# DIRECTION
Write out each line of the data below word for word, leaving the pictures out.

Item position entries

********

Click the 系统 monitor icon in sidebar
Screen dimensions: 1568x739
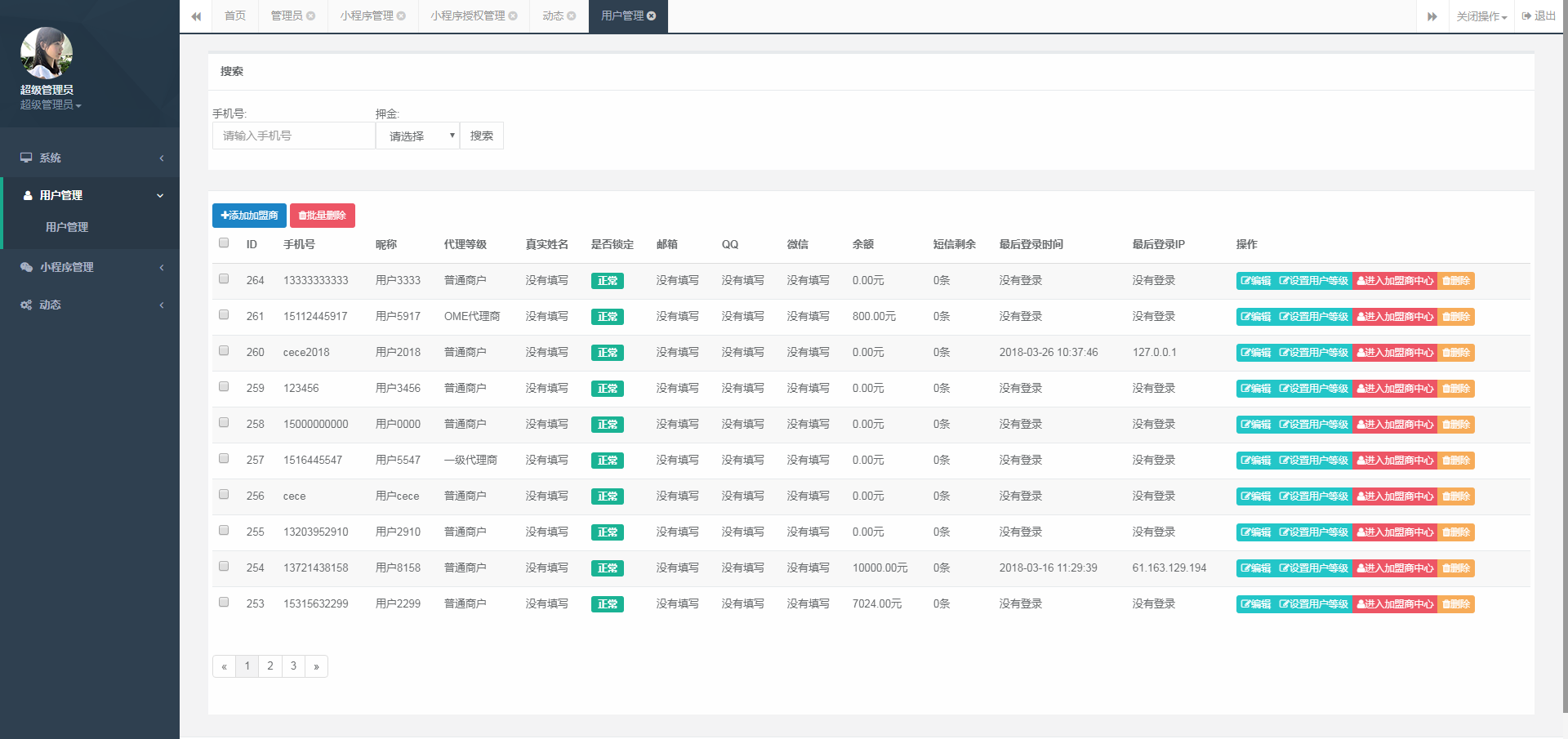pos(26,158)
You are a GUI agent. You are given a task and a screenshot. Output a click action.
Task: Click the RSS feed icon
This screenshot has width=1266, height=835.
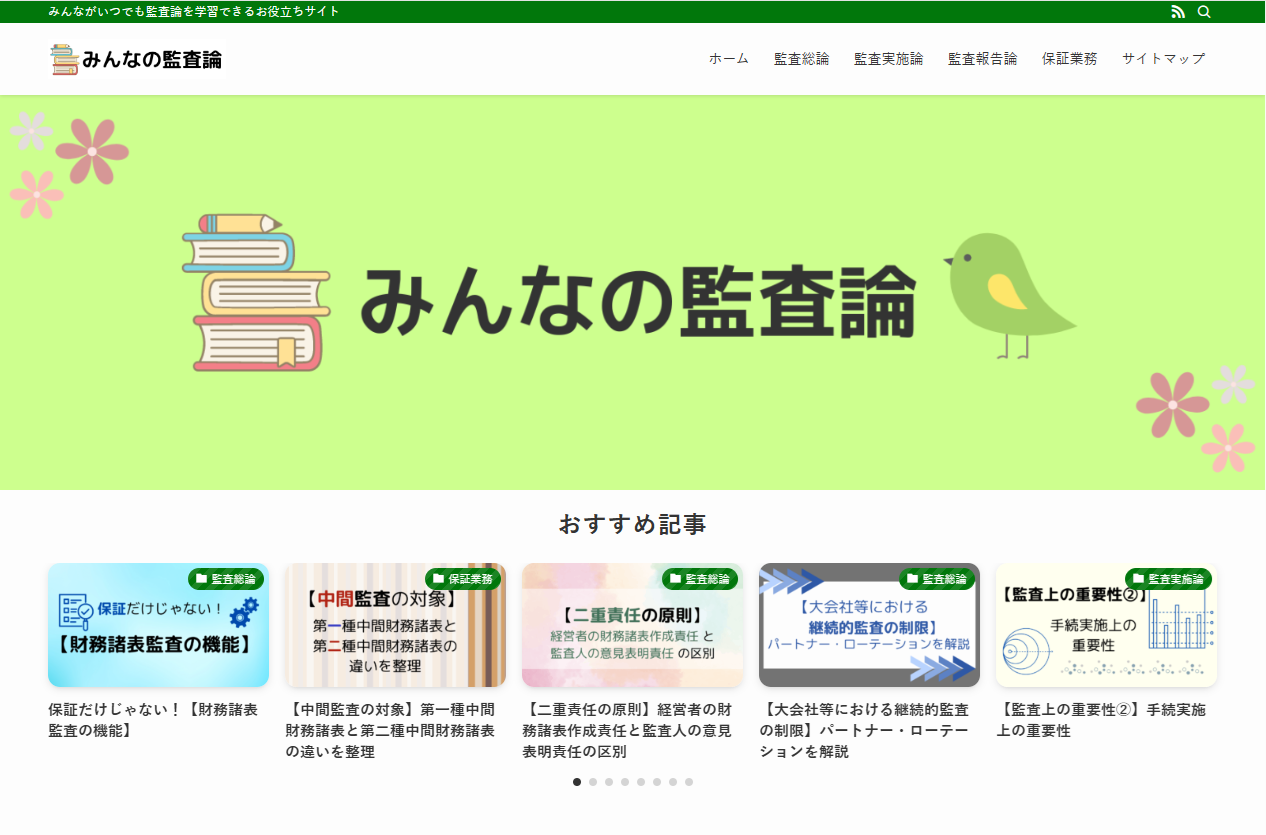click(1177, 12)
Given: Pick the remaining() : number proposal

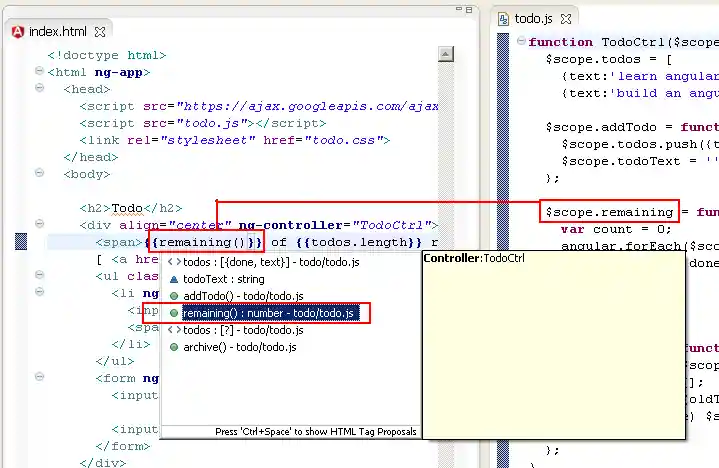Looking at the screenshot, I should point(268,313).
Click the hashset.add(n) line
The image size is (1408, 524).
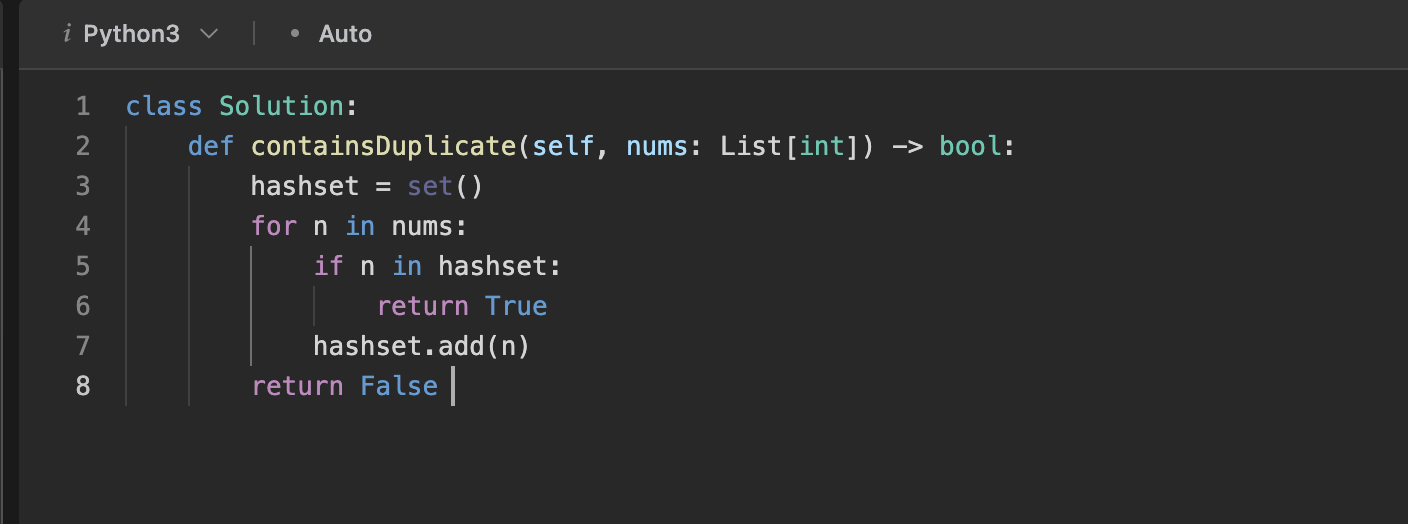(x=421, y=346)
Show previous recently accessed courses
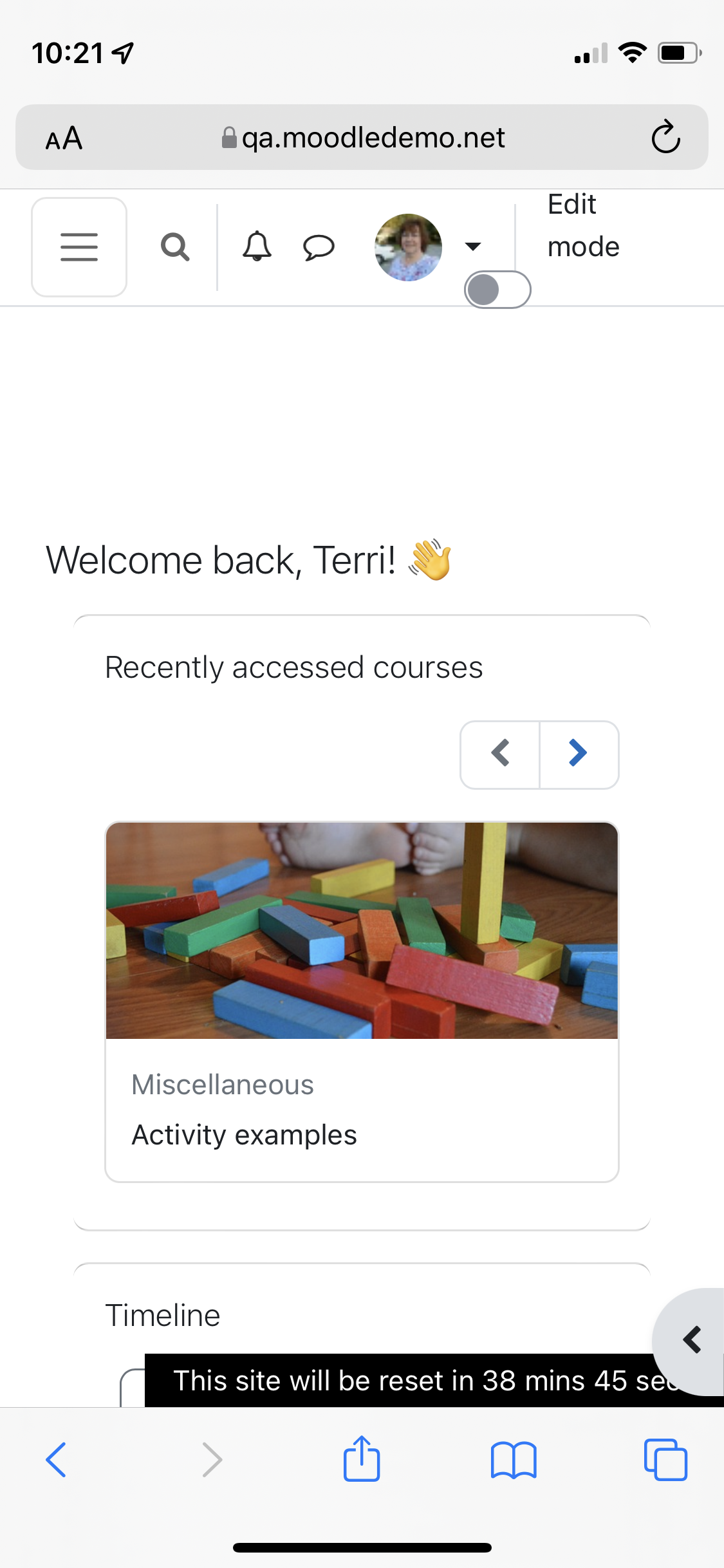Image resolution: width=724 pixels, height=1568 pixels. coord(501,754)
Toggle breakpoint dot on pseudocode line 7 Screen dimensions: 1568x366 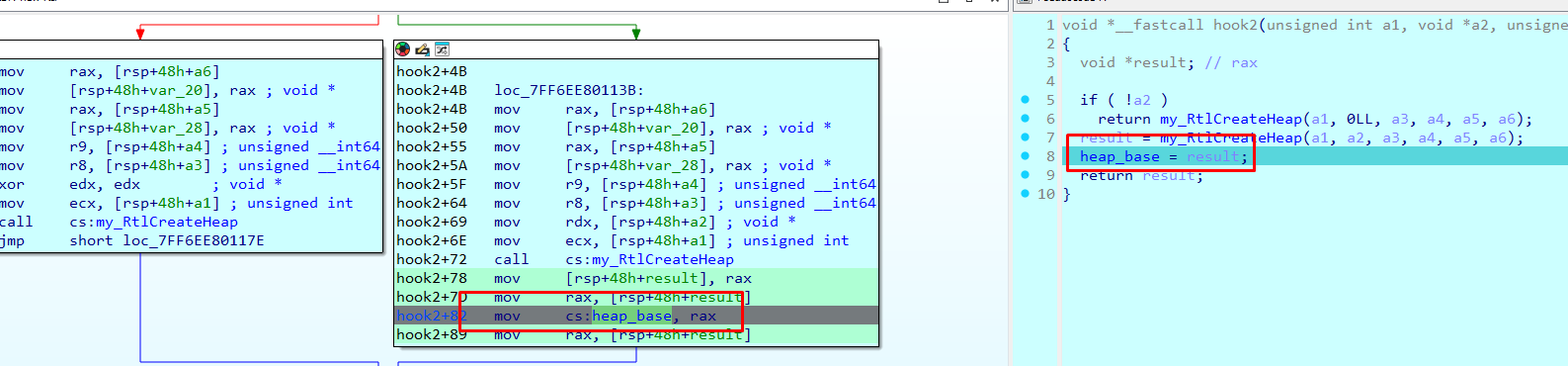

********

# WRITTEN SOLUTION
Click the 系统 monitor icon in sidebar
Screen dimensions: 1568x739
pos(26,158)
You are a GUI agent. You are given a task and a screenshot. Output a click action.
Task: Click the RSS feed icon
This screenshot has width=1266, height=835.
click(1177, 12)
Given: Pick the remaining() : number proposal

Looking at the screenshot, I should point(268,313).
Click the hashset.add(n) line
The image size is (1408, 524).
(x=421, y=346)
Show previous recently accessed courses
Image resolution: width=724 pixels, height=1568 pixels. coord(501,754)
Toggle breakpoint dot on pseudocode line 7 Screen dimensions: 1568x366 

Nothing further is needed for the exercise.